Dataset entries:
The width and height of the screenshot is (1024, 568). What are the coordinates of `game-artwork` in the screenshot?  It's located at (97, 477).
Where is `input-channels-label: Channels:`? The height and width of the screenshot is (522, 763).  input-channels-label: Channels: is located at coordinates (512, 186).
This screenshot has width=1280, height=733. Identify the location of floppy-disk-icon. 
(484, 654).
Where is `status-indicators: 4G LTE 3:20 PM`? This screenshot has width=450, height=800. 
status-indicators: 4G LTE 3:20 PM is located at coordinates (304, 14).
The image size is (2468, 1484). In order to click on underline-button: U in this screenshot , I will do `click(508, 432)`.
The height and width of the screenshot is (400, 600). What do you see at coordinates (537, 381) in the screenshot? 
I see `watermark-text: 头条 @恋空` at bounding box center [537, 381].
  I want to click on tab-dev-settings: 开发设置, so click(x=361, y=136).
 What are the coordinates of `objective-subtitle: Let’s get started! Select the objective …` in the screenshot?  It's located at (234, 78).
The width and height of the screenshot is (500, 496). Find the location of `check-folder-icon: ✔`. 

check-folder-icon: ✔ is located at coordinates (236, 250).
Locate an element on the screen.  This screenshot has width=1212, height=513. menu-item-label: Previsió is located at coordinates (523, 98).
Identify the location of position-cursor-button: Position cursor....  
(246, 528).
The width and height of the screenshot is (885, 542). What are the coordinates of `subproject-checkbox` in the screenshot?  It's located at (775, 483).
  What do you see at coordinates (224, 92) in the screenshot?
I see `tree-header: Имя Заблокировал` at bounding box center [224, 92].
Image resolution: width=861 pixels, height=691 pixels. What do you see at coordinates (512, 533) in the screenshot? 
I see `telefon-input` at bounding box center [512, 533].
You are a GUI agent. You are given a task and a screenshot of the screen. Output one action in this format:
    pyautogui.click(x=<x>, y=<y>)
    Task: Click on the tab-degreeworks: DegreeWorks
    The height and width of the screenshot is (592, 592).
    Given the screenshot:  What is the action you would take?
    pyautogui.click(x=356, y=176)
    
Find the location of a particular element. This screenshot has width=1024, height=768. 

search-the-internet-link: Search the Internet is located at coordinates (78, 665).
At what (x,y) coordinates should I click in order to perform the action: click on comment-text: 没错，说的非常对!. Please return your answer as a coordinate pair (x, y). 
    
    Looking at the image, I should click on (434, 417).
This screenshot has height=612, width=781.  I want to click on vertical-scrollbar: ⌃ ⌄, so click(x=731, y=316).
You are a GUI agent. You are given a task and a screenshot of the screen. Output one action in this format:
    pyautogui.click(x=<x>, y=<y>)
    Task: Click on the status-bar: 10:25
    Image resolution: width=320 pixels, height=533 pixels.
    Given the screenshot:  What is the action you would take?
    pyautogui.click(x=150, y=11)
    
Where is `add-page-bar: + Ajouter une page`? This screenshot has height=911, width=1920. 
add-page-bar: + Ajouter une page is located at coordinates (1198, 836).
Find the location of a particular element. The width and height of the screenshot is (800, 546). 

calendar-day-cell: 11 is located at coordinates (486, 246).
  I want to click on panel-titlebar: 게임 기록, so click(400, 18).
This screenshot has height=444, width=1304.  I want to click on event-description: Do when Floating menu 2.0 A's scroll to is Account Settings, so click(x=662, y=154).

Assignment
Copy every record above word for word, without changing anything.

Result of this task
The width and height of the screenshot is (1024, 568). What are the coordinates of `game-artwork` in the screenshot?  It's located at (97, 477).
Where is `input-channels-label: Channels:`? The height and width of the screenshot is (522, 763).  input-channels-label: Channels: is located at coordinates (512, 186).
This screenshot has width=1280, height=733. Identify the location of floppy-disk-icon. 
(484, 654).
Where is `status-indicators: 4G LTE 3:20 PM`? This screenshot has width=450, height=800. 
status-indicators: 4G LTE 3:20 PM is located at coordinates (304, 14).
The image size is (2468, 1484). In order to click on underline-button: U in this screenshot , I will do `click(508, 432)`.
The height and width of the screenshot is (400, 600). What do you see at coordinates (537, 381) in the screenshot? 
I see `watermark-text: 头条 @恋空` at bounding box center [537, 381].
  I want to click on tab-dev-settings: 开发设置, so click(x=361, y=136).
 What are the coordinates of `objective-subtitle: Let’s get started! Select the objective …` in the screenshot?  It's located at (234, 78).
The width and height of the screenshot is (500, 496). Find the location of `check-folder-icon: ✔`. 

check-folder-icon: ✔ is located at coordinates (236, 250).
Locate an element on the screen.  This screenshot has width=1212, height=513. menu-item-label: Previsió is located at coordinates (523, 98).
Identify the location of position-cursor-button: Position cursor....  
(246, 528).
The width and height of the screenshot is (885, 542). What are the coordinates of `subproject-checkbox` in the screenshot?  It's located at (775, 483).
  What do you see at coordinates (224, 92) in the screenshot?
I see `tree-header: Имя Заблокировал` at bounding box center [224, 92].
Image resolution: width=861 pixels, height=691 pixels. What do you see at coordinates (512, 533) in the screenshot? 
I see `telefon-input` at bounding box center [512, 533].
You are a GUI agent. You are given a task and a screenshot of the screen. Output one action in this format:
    pyautogui.click(x=<x>, y=<y>)
    Task: Click on the tab-degreeworks: DegreeWorks
    The height and width of the screenshot is (592, 592).
    Given the screenshot:  What is the action you would take?
    pyautogui.click(x=356, y=176)
    
Find the location of a particular element. This screenshot has width=1024, height=768. 

search-the-internet-link: Search the Internet is located at coordinates (78, 665).
At what (x,y) coordinates should I click in order to perform the action: click on comment-text: 没错，说的非常对!. Please return your answer as a coordinate pair (x, y). 
    
    Looking at the image, I should click on (434, 417).
This screenshot has height=612, width=781.  I want to click on vertical-scrollbar: ⌃ ⌄, so click(x=731, y=316).
You are a GUI agent. You are given a task and a screenshot of the screen. Output one action in this format:
    pyautogui.click(x=<x>, y=<y>)
    Task: Click on the status-bar: 10:25
    Image resolution: width=320 pixels, height=533 pixels.
    Given the screenshot:  What is the action you would take?
    pyautogui.click(x=150, y=11)
    
Where is `add-page-bar: + Ajouter une page`? This screenshot has height=911, width=1920. 
add-page-bar: + Ajouter une page is located at coordinates (1198, 836).
Find the location of a particular element. The width and height of the screenshot is (800, 546). 

calendar-day-cell: 11 is located at coordinates (486, 246).
  I want to click on panel-titlebar: 게임 기록, so click(400, 18).
This screenshot has height=444, width=1304.  I want to click on event-description: Do when Floating menu 2.0 A's scroll to is Account Settings, so click(x=662, y=154).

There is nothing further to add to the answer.